Dans ses recommandations, la CNIL avait notamment sollicité que : les dispositifs de comptage soient conformes à des référentiels de sécurité approuvés par le ministre chargé de l'énergie, que la courbe de charge ne puisse être collectée que lorsque des problèmes d'alimentation ont effectivement été détectés ; que les paramètres de réglage des compteurs soient, par défaut, les plus protecteurs possible pour les usagers ou encore que les compteurs doivent pouvoir être mis à jour afin de rester en permanence à l'état de l'art.

Pour le magistrat, la société semble avoir suivi ces recommandations puisqu’il constate que « les compteurs “Linky” assurent une anonymisation des informations pendant leur transmission, d’une part par leur cryptage, et d’autre part par l’absence de toute référence d’identification nominative, ce qui a été confirmé par l’étude effectuée par la CNIL au terme de la période de test ».

Le juge s’est ainsi basé sur l’étroite collaboration de la société Enedis avec la CNIL aussi bien en amont du projet qu’au moment de sa réalisation pour relever la conformité du dispositif.

Il faut sans doute retenir que les démarches proactives qui visent à prendre en compte la protection des données personnelles dès la conception du projet sont essentielles. Elles favorisent la bonne réussite du projet et sa conformité à la réglementation (privacy by design & by default).

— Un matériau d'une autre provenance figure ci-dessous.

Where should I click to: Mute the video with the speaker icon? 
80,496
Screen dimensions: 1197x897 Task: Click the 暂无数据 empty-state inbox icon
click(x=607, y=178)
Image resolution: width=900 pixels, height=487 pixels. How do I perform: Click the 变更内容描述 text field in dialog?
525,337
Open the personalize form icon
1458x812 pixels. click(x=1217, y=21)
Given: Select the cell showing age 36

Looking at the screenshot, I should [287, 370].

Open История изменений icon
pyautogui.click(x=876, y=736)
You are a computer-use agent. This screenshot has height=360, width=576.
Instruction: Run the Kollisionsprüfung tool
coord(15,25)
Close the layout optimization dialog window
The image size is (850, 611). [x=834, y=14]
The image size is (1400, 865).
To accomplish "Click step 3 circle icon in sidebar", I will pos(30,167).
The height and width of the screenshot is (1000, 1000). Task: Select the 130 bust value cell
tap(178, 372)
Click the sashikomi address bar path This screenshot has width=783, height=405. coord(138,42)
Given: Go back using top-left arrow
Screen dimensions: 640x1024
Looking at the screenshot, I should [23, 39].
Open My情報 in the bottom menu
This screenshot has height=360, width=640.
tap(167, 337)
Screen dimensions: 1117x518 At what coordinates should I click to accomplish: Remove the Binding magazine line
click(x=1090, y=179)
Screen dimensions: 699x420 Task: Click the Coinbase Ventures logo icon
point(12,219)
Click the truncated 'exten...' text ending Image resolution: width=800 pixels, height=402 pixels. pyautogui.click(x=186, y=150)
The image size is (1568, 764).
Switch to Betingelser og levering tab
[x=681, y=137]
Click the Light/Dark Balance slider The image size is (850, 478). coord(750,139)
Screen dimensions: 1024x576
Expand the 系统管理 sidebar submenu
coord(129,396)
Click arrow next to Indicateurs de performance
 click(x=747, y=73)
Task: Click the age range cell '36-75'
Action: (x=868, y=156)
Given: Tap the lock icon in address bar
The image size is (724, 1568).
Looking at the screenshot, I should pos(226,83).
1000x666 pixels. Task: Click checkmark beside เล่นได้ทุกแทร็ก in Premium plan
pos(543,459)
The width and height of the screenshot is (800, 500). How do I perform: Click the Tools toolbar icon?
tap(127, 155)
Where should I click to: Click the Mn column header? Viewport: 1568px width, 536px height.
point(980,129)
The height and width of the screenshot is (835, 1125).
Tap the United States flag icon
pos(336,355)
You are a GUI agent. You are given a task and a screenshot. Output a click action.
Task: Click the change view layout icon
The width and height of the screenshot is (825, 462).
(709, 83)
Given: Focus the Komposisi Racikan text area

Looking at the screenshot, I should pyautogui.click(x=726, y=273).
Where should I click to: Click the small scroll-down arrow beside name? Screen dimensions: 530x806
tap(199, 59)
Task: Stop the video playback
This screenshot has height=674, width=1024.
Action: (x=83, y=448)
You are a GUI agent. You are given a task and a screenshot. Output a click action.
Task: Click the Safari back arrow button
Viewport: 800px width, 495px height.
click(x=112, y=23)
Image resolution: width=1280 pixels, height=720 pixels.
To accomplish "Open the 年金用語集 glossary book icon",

Une fois la conformité établie et documentée en amont le responsable de traitement pourra implémenter un projet de manière sécurisée en limitant les risques d’engagement de sa responsabilité. En outre, pouvoir documenter sa conformité aussi bien envers ses clients, ses prestataires ou encore la CNIL est vecteur de compétitivité, de confiance et renforce ainsi l’image professionnelle de votre entité.